Optical tactile sensors provide robots with rich force information for robot grasping in unstructured environments. The fast and accurate calibration of three-dimensional contact forces holds significance for new sensors and existing tactile sensors which may have incurred damage or aging. However, the conventional neural-network-based force calibration method necessitates a large volume of force-labeled tactile images to minimize force prediction errors, with the need for accurate Force/Torque measurement tools as well as a time-consuming data collection process. To address this challenge, we propose a novel deep domain-adaptation force calibration method, designed to transfer the force prediction ability from a calibrated optical tactile sensor to uncalibrated ones with various combinations of domain gaps, including marker presence, illumination condition, and elastomer modulus. Experimental results show the effectiveness of the proposed unsupervised force calibration method, with lowest force prediction errors of 0.102N (3.4\% in full force range) for normal force, and 0.095N (6.3\%) and 0.062N (4.1\%) for shear forces along the x-axis and y-axis, respectively. This study presents a promising, general force calibration methodology for optical tactile sensors.

Figures (5)

• Figure 1: Deep domain adaptation for force calibration of optical tactile sensors. Upon completing domain adaptation, the feature space of the unlabeled tactile images $I_t$ from the target domain and the labeled tactile images $I_s$ from the source domain are aligned. A shared regressor trained with ground truth forces $F^s$ in source domain can be used to predict $F^t$ in target domain. $I_t^1$, $I_t^2$ and $I_t^3$ denote tactile images in target domain with varying combinations of domain gaps. $F_T$ represents the total force, $F_z$ denotes the normal force, $F_x$ and $F_y$ denote the shear forces, and $\theta$ represents the force angle, respectively.

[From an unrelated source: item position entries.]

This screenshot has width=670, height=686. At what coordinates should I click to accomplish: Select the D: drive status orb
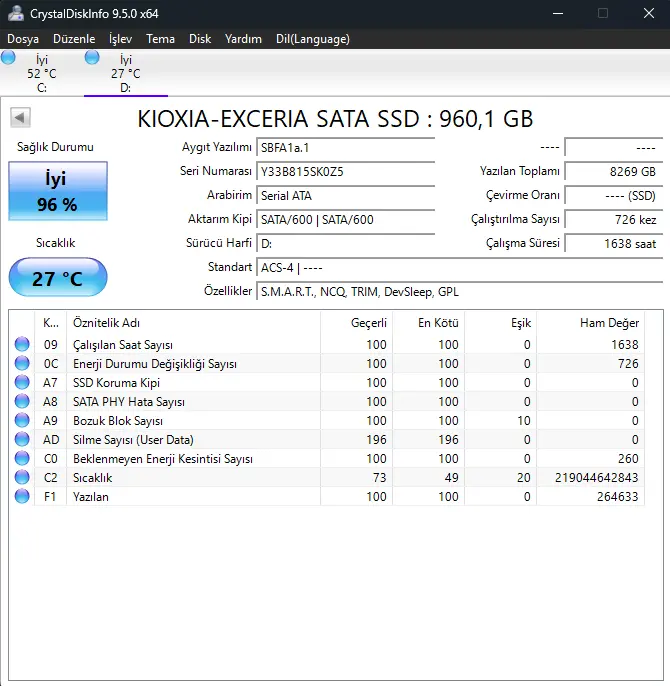[92, 57]
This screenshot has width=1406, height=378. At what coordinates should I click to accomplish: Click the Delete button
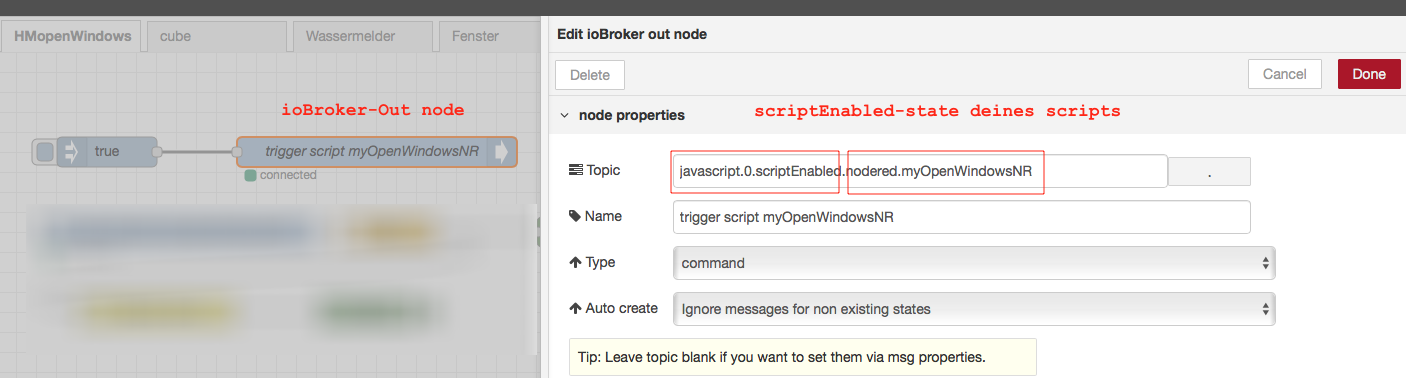click(590, 74)
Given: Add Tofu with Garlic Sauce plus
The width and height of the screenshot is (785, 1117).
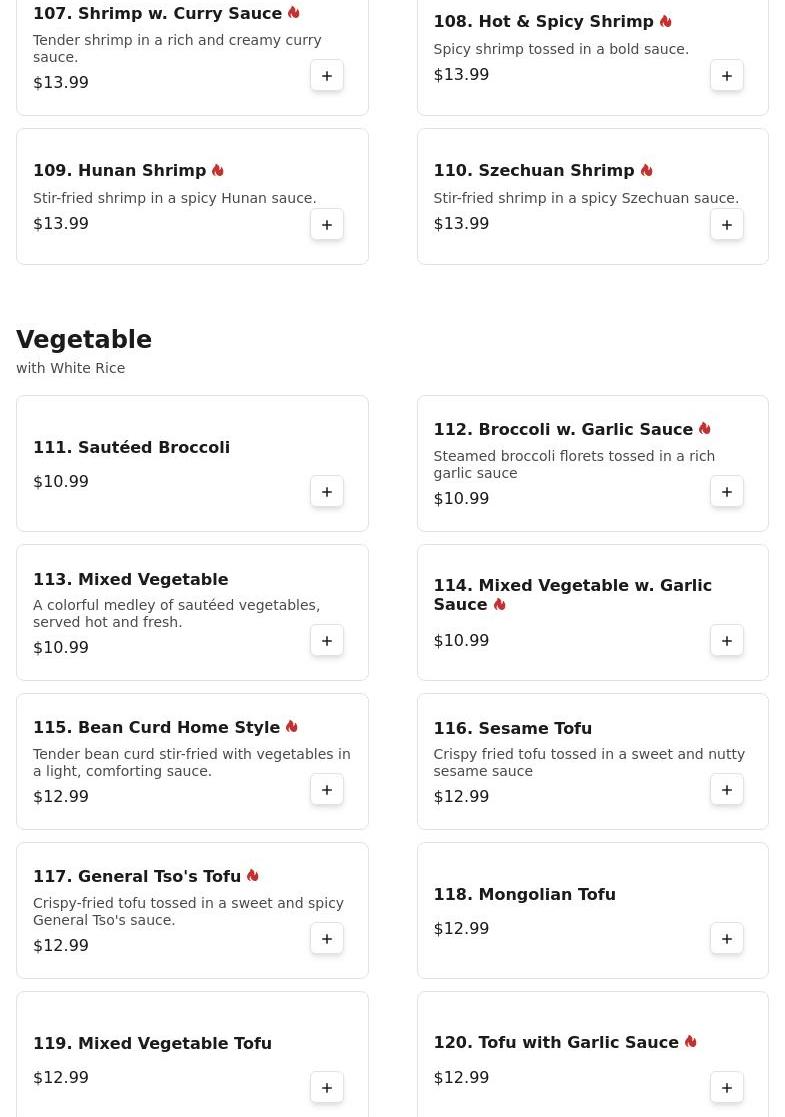Looking at the screenshot, I should click(727, 1087).
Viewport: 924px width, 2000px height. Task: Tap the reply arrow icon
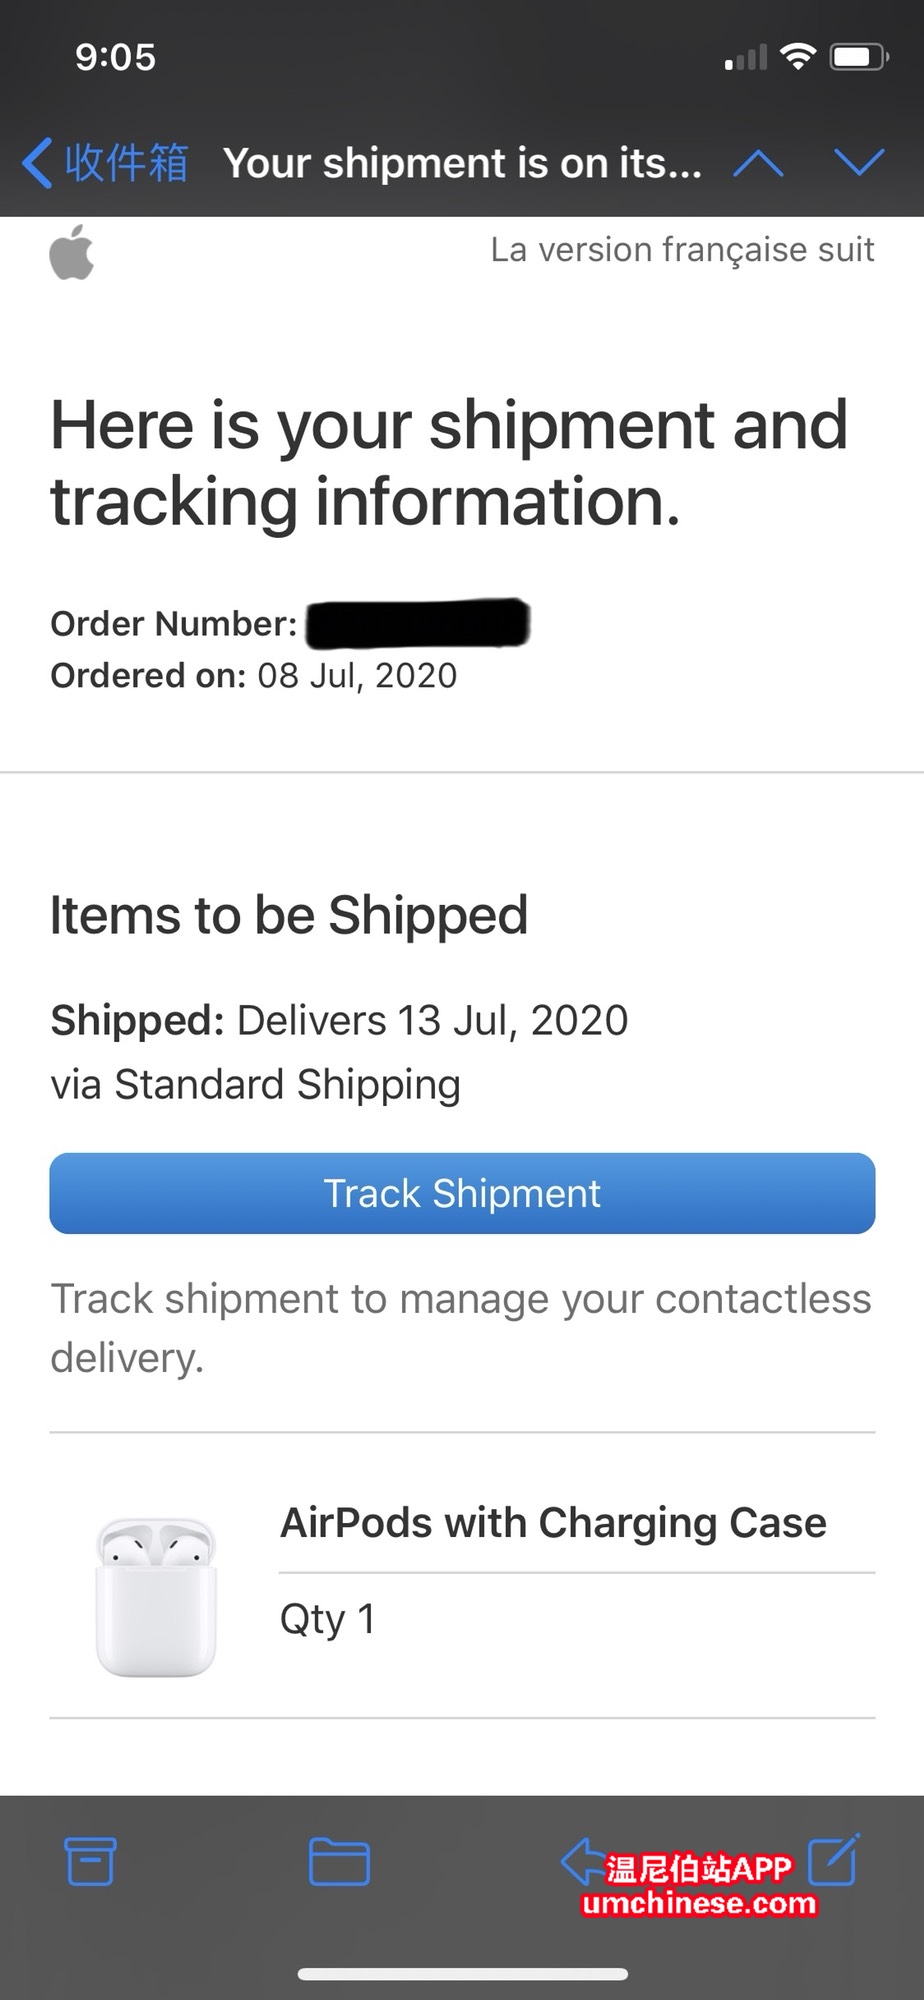pyautogui.click(x=582, y=1861)
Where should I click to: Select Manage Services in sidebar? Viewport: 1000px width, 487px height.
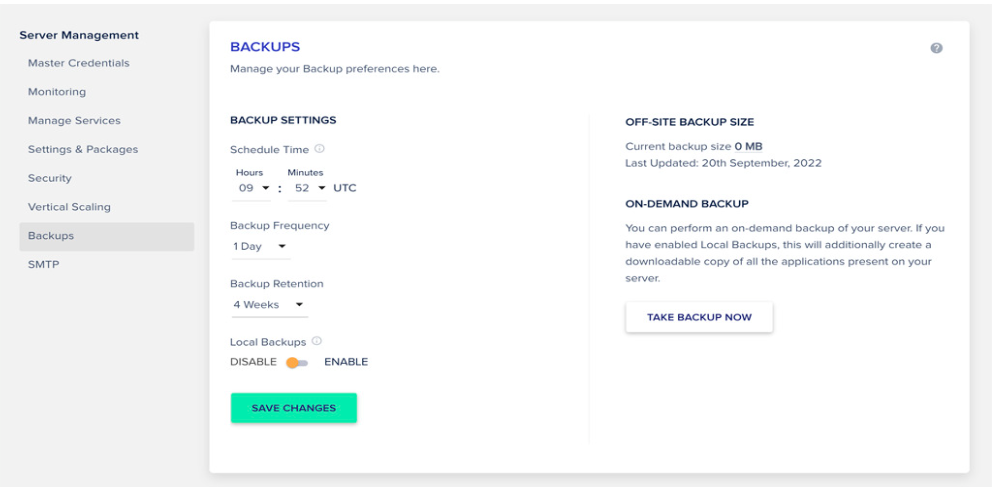click(x=74, y=120)
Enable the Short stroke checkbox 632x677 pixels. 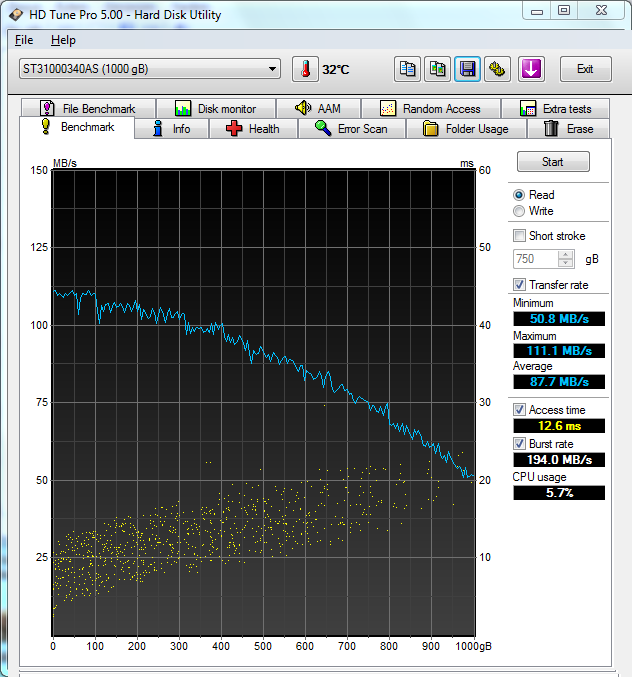pyautogui.click(x=519, y=236)
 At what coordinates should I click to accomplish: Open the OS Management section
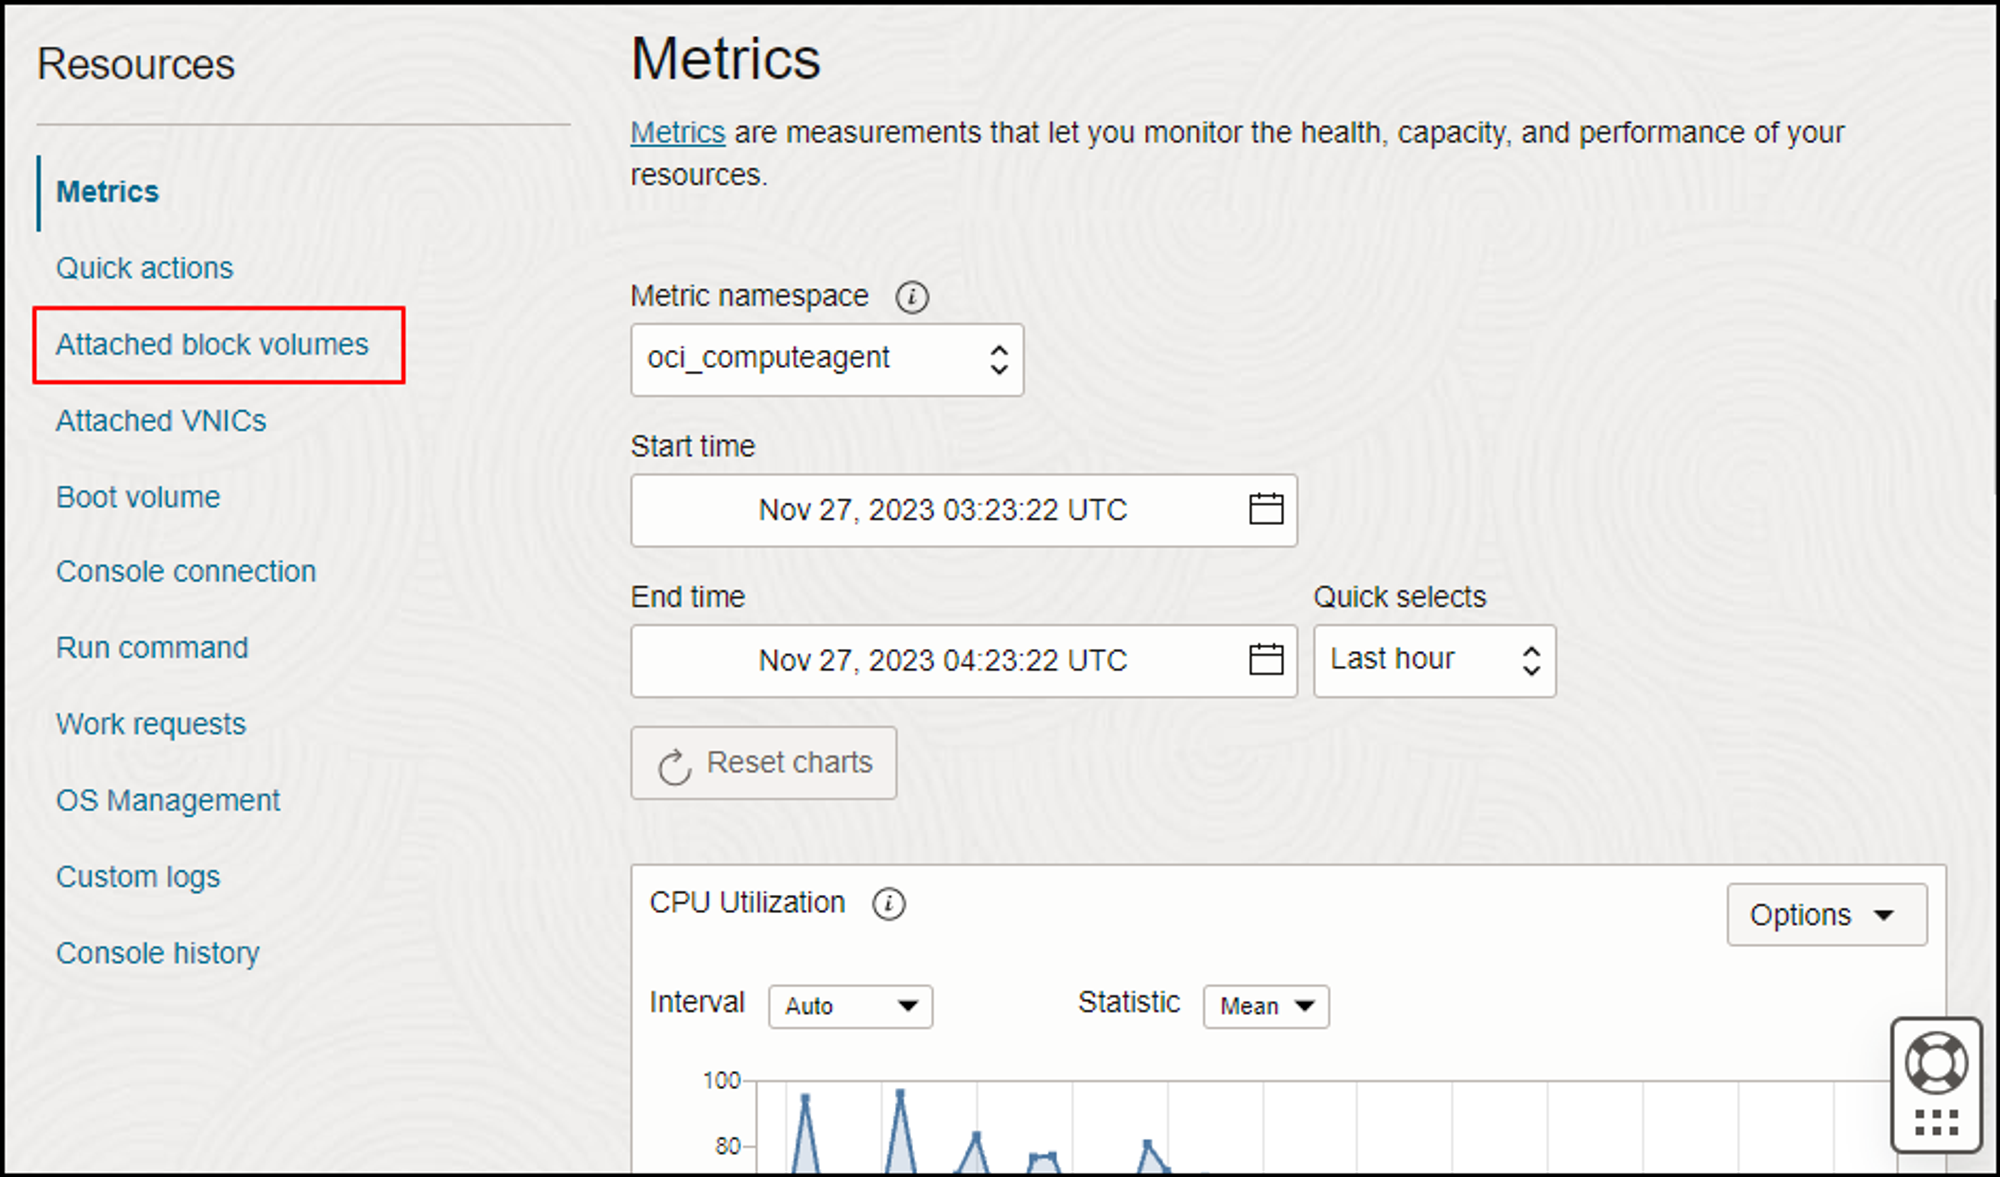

• Figure 2: Deep domain adaptation regression model for force calibration. The model comprises four components: a feature encoder, a contact classification head, a force regression head, and a domain transfer head. The model takes batches of tactile images from the source domain $\mathbf{I}_s$ and the target domain $\mathbf{I}_t$ as inputs. Both $\mathbf{I}_s$ and $\mathbf{I}_t$ consist of concatenated tactile images comprising a current contact image $\textup{I}^c$ and a reference image $\textup{I}^r$. The domain transfer head accepts features ($\mathbf{f}_s$ and $\mathbf{f}_t$) and ground truth contact labels $\mathbf{C}_s$ from the source domain, as well as the pseudo labels $\mathbf{C}_t$ predicted from the classifier. The overall loss $\mathcal{L}_h$ is weighted sum of the regression loss $\mathcal{L}_r$, classification loss $\mathcal{L}_c$ and domain adaptation loss $\mathcal{L}_t$.
• Figure 3: (a) Data collection setup with a robot arm, a GelSight sensor, a sphere indenter and a Nano17 F/T sensor. (b) Programmed contact path for data collection. Contact pixel denotes a point for indentation. (c) Real-world setup. (d) Four groups of collected tactile images with different combinations of domain gaps.
• Figure 4: Force prediction errors compared among domain adaptation groups featuring one variable (a-b), two variables (c-d), and three variables (e-f). This comparison is conducted using both the source-only method (i) and our domain adaptation method (ii).
• Figure 5: Feature spaces visualized using tSNE from the source-only method and our domain adaptation method in (a) one domain variable, (b) two domain variables, (c) and three domain variables.